Marketing students give electric cars a push start

Adelaide City Council Green Vehicle ProjectNovember 2010

Electric vehicles might one day be the driving force behind a greener Adelaide but few are aware of the technology, according to findings from a research collaboration between UniSA students and Adelaide City Council.

Final year Marketing students Taylor Boyley and Geoff Atkinson held focus groups and surveyed city users about electric vehicles as part of the Green Vehicle Project, which involves a number of UniSA Schools and Adelaide City Council.

Focusing on the marketing aspects of the project, Geoff said he was surprised that most people were uninformed about electric vehicles.

"It's amazing to find out just how low awareness and education among members of the public, especially considering how far the technology has come and that it will become available in 2012," he said.

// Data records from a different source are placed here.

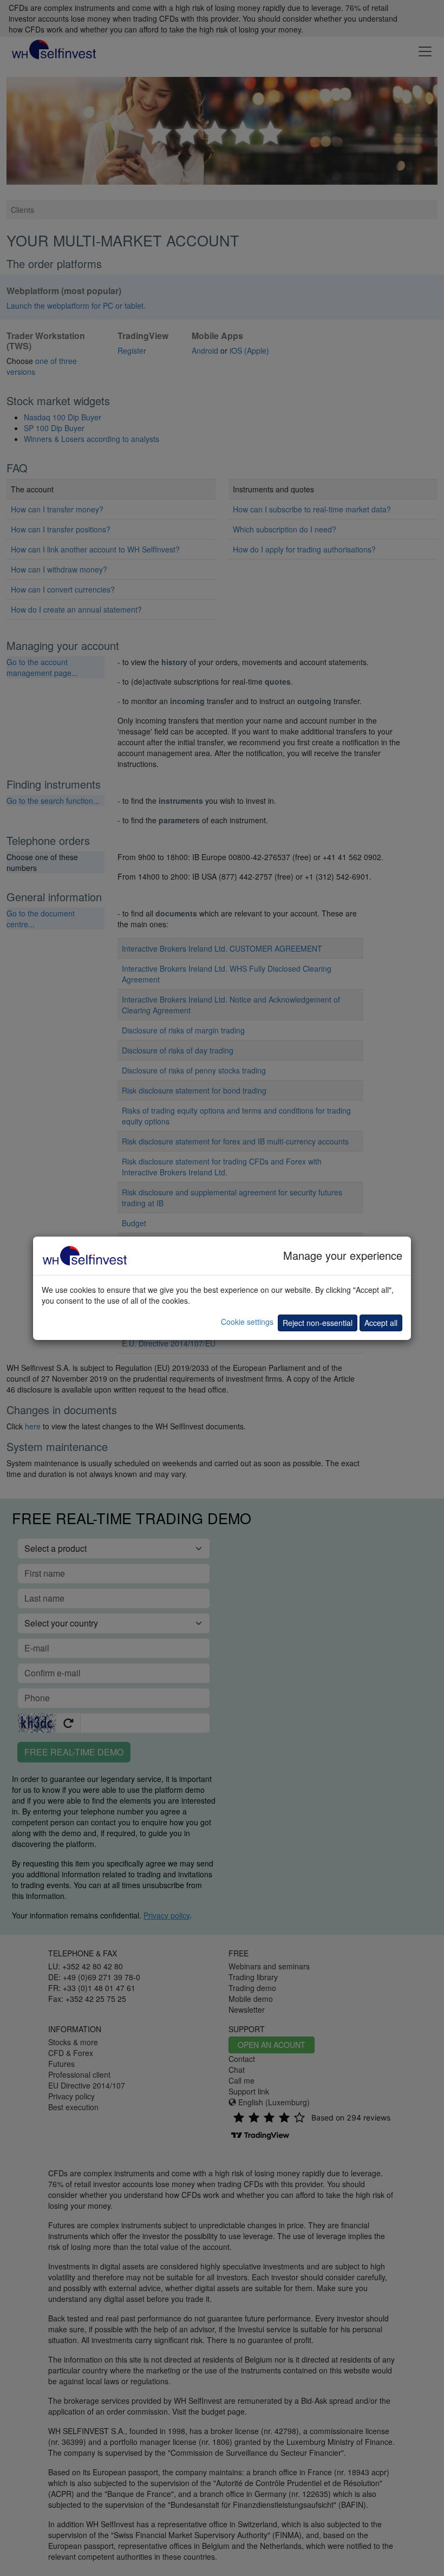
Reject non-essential (317, 1322)
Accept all (380, 1322)
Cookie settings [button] (247, 1321)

Taylor agrees and said the infancy of Adelaide's electric vehicle market is the likely cause.

"There are organisations receiving test electric vehicles from major manufacturers already, which has had quite a bit of media attention in the past several months, so the lack of public knowledge was unexpected," Taylor said.

Apart from poor awareness, cost was identified as a major obstacle to potential use of electric vehicles.

"Cost is definitely going to be an issue once electric vehicles become available," Taylor said.

"Our respondents ranked cost as the biggest issue for them relative to electric vehicles.  Awareness will come with time but education will need to be addresses."

The pair worked from offices at Adelaide City Council and were required to present recommendations on how the Council can maximise its opportunities from electric vehicle use.

During the placement, which is part of the Marketing Practicum, they also helped the Council coordinate the 2010 Australian Electric Vehicle Association's national expo held this month.

Taylor and Geoff agreed that working with the Adelaide City Council was an invaluable experience.

"I could not have asked for a better experience, it gave me a chance to apply everything I had learned through the marketing degree in a real world situation and to gain an understanding of how government works behind the scenes." Geoff said.

"Being able to show the Council new ideas and act as a consultant was a great start to my professional life."

Next year, Geoff plans to do a Master's degree after a summer scholarship program with UniSA's Ehrenberg-Bass Institute while Taylor is currently scouting for employment opportunities but also considering undertaking an Honours degree.

The Marketing Practicum is just one of the School of Marketing's experiential learning opportunities available to undergraduate students.